▶ Task
Rewrite the rows from the line with "digit 0 in 2012" through the end of the rows, and reproduce only those lines, requests included. Multiply each coordinate in the answers by 1.4 and round it to a whole number, rounding halves up.

-------- Records provided --------

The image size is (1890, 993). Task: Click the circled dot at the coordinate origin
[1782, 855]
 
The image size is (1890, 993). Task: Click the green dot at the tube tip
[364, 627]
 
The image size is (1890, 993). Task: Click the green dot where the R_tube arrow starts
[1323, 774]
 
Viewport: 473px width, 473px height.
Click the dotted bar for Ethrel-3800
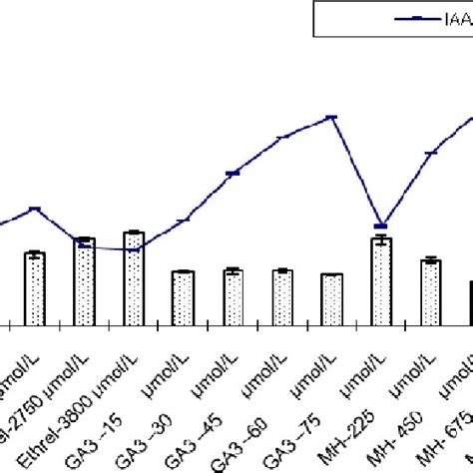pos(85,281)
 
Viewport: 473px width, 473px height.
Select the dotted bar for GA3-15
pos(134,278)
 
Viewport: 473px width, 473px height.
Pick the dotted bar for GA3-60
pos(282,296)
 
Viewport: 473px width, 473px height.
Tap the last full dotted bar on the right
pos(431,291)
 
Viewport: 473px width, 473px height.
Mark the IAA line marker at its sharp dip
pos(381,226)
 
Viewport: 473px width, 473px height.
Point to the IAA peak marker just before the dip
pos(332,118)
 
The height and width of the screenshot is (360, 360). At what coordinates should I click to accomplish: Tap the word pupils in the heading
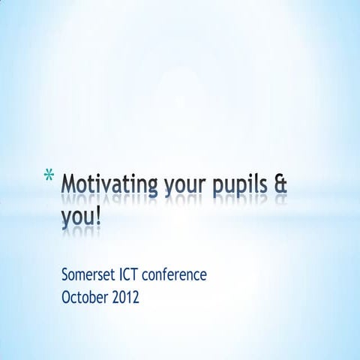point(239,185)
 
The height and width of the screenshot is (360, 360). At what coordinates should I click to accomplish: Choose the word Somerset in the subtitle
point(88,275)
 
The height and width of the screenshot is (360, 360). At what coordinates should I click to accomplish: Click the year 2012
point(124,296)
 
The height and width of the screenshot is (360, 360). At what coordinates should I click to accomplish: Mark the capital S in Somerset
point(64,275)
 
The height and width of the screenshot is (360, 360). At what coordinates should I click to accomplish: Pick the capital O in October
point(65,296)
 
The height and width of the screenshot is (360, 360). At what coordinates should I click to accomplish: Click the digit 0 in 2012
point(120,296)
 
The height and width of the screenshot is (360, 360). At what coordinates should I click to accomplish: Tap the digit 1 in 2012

--------

▶ Full response
The height and width of the screenshot is (360, 360). At what coordinates should I click to accomplish: Click the digit 0 in 2012
point(168,414)
 
The height and width of the screenshot is (360, 360). At what coordinates should I click to accomplish: Tap the digit 1 in 2012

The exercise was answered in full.